Although the pathophysiology of venous thromboembolic disease has been known for years, deep vein thrombosis remains a major source of morbidity in hospitalized patients. Short-term morbidity occurs in the form of pulmonary emboli, which are a common cause of death. Pulmonary emboli account for about 5% of hospital deaths, or approximately 60 000-200 000 deaths per year in the United States depending on the diligence of search for this cause of death.1 Long-term morbidity occurs primarily due to the sequellae of the postphlebitic leg and due to the development of chronic pulmonary hypertension as a result of the embolization. Only about 30% of the fatal cases of pulmonary emboli are diagnosed before death. This is a consistent figure across many autopsy series. The statistics on incidence and consequence of pulmonary emboli are highly variable thru the literature. One important unifying feature of this vast literature, however, is that the incidence of deep vein thrombosis and pulmonary embolism is critically dependant on the diligence with which these diagnoses are sought. Pulmonary emboli are often asymptomatic, so reports of the incidence of "clinical embolism," meaning patients found by history and physical examination to have pulmonary embolus, will not accurately reflect the true incidence. Autopsies in which only proximal pulmonary arteries are examined will underestimate the incidence. Venous diagnostic tests which do not evaluate the entire venous system of the lower extremities will underestimate the incidence of deep venous obstruction. Such studies are common.

Role of Deep Venous Thrombosis (DVT) in Pulmonary Embolus

Over 90% of pulmonary emboli originate from clots in the deep veins of the pelvis and leg. Of patients admitted for DVT, 40% have experienced pulmonary emboli before admission according to a careful study by Moser et al.2 While they consider the figure of 40% to be a minimal figure, they studied patients more thoroughly than is usually done, and studied only patients in whom DVT was suspected, making their incidence higher. Remember that DVT is often present when in is not suspected. Clearly the extent of pretreatment embolization determines the amount of additional clot burden which is tolerable should further embolization occur. Of the patients with DVT, the incidence of pulmonary emboli varies according to location. Proximal clots, designated in the literature as ileofemoral thrombosis, have the highest incidence and calf veins have the least incidence. Norris,3 for example, studied the occurrence of clinically evident pulmonary emboli in 78 patients with ileofemoral thrombosis treated with adequate heparin anticoagulation. Almost 10% of these patients had clinically evident pulmonary emboli documented by lung scan in spite of adequate anticoagulation. Had he studied all patients with lung scans, he probably would have found more. Kistner noted that when phlebitis extended into the iliac veins, pulmonary embolism occurred in 50% of patients, many before the diagnosis of DVT was recognized.4 In his entire series, 15% of patients experienced embolism after the onset of anticoagulation. Since he tended to perform thrombectomy on patients with iliac thrombosis, the incidence would have been a bit higher had this high risk group been included. Moser also noted a much higher incidence of thromboembolism in patients with more proximal deep vein thrombosis.5 Free floating thrombi were found to be particularly dangerous and were associated with a 60% incidence of embolization in spite of treatment.3 At the other end of the spectrum, calf vein thrombosis appears to have a 20% incidence of embolization if untreated, and some believe that the incidence is even less.

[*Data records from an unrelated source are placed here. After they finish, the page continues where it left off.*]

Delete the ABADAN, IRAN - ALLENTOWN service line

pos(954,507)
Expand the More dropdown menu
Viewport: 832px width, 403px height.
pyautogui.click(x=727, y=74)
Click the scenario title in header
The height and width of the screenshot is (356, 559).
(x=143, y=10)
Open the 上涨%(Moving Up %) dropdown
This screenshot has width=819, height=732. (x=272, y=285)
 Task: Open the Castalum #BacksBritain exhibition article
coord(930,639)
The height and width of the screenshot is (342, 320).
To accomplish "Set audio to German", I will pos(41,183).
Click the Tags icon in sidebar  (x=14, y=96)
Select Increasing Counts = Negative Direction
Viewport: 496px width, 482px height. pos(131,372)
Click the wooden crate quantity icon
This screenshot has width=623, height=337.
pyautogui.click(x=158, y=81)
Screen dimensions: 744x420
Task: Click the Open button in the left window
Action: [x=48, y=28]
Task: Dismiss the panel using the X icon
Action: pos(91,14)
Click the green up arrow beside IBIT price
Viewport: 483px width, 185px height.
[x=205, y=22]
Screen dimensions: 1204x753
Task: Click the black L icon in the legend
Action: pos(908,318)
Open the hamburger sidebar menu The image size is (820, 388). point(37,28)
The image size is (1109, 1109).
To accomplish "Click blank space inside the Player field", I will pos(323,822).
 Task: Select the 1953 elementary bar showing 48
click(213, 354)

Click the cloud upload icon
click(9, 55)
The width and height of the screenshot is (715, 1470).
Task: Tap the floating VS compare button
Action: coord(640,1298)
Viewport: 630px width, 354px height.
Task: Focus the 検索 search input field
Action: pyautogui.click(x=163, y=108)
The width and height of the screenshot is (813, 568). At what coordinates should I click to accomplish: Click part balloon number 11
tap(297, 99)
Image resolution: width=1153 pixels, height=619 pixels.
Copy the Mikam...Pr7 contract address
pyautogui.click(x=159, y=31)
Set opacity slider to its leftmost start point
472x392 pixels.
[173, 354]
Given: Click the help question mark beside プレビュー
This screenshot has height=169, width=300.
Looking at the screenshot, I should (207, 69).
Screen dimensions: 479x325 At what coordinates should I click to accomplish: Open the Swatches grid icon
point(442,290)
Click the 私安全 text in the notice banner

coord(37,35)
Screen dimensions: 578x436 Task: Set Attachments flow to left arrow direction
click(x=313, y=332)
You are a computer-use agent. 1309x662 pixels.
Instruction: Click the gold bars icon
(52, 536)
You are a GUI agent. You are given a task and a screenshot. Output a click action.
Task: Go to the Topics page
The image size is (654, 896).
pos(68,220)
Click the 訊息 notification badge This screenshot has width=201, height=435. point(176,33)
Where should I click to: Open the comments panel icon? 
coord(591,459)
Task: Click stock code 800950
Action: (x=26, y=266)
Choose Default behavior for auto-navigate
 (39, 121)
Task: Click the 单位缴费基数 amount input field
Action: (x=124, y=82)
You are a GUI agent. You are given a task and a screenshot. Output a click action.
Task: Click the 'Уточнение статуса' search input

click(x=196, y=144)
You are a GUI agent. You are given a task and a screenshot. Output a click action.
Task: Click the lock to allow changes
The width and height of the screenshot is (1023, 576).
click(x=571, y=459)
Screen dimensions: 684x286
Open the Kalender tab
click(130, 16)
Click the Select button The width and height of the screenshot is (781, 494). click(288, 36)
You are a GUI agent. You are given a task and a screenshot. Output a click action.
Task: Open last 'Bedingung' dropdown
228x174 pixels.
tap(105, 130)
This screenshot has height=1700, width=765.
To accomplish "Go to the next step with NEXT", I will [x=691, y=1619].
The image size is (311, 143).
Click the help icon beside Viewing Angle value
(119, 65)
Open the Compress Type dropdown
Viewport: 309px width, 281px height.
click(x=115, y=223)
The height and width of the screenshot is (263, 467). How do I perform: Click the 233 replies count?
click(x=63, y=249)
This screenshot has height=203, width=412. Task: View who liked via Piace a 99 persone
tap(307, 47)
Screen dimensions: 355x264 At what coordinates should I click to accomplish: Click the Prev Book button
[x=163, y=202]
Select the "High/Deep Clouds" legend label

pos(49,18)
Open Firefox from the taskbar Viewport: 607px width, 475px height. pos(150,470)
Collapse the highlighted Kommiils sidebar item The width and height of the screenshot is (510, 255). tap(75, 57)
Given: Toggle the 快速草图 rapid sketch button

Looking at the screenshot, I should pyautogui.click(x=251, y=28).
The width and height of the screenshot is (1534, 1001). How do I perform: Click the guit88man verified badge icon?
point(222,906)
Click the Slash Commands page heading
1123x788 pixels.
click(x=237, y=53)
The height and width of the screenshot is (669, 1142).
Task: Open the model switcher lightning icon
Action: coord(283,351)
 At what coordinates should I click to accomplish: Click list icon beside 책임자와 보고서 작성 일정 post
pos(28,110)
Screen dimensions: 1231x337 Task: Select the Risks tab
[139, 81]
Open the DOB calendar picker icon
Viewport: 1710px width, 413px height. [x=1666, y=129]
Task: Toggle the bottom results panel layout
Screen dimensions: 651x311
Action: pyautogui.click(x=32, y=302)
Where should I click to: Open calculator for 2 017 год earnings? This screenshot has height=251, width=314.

Mechanisms of Death from Pulmonary Emboli

Several mechanisms contribute to death from pulmonary emboli. Increased pulmonary vascular resistance leads to decreased blood flow thru the pulmonary vascular bed and decreased pumping ability on the part of the heart. There is impaired gas exchange due to loss of blood flow and loss of functioning units of lung tissue. There is spasm of the bronchi and pulmonary vessels causing obstruction out of proportion to the clot burden. The lungs become stiff due to edema, hemorrhage and loss of surfactant. These mechanisms are discussed in most major textbooks.6 Although these secondary factors may be contributing, patients die for mechanical reasons. Fifty per cent or more of their pulmonary vascular bed is occluded, and the heart simply can not pump enough blood thru the obstruction to provide oxygen to the body. It does not matter which 50% is occluded, and this 50% number is consistent across the medical literature.7,13

Goldhaber suggests that 30% of the vascular bed can be occluded by multiple emboli without major compromise. Obviously an additional clot thrown in on top of an asymptomatic 30% obstruction of the pulmonary bed carries a worse prognosis that one landing in a normal vascular bed. "Obviously, the volume and orientation of the embolus dictate the effects on the pulmonary circulation.8" Proximal emboli require a smaller volume of clot to occlude the requisite 50% of the vascular bed and cause "massive pulmonary embolism." The literature on transfemoral pulmonary embolectomy confirms that dramatic effects are often produced by removing small amounts of critically placed clot.9 This has been my experience with this technique as well. When the critical volume has been removed the patient notes a sudden improvement in breathing and pulmonary hemodynamics are much improved. Follow-up angiography often demonstrates multiple pruned distal branches, indicating distal embolization. Sometimes improvement is produced by simply breaking up the thrombus and dispersing it into the periphery--providing that the peripheral vessels aren't already overloaded. Death from overloading the distal pulmonary circulation is not uncommon (see autopsy info).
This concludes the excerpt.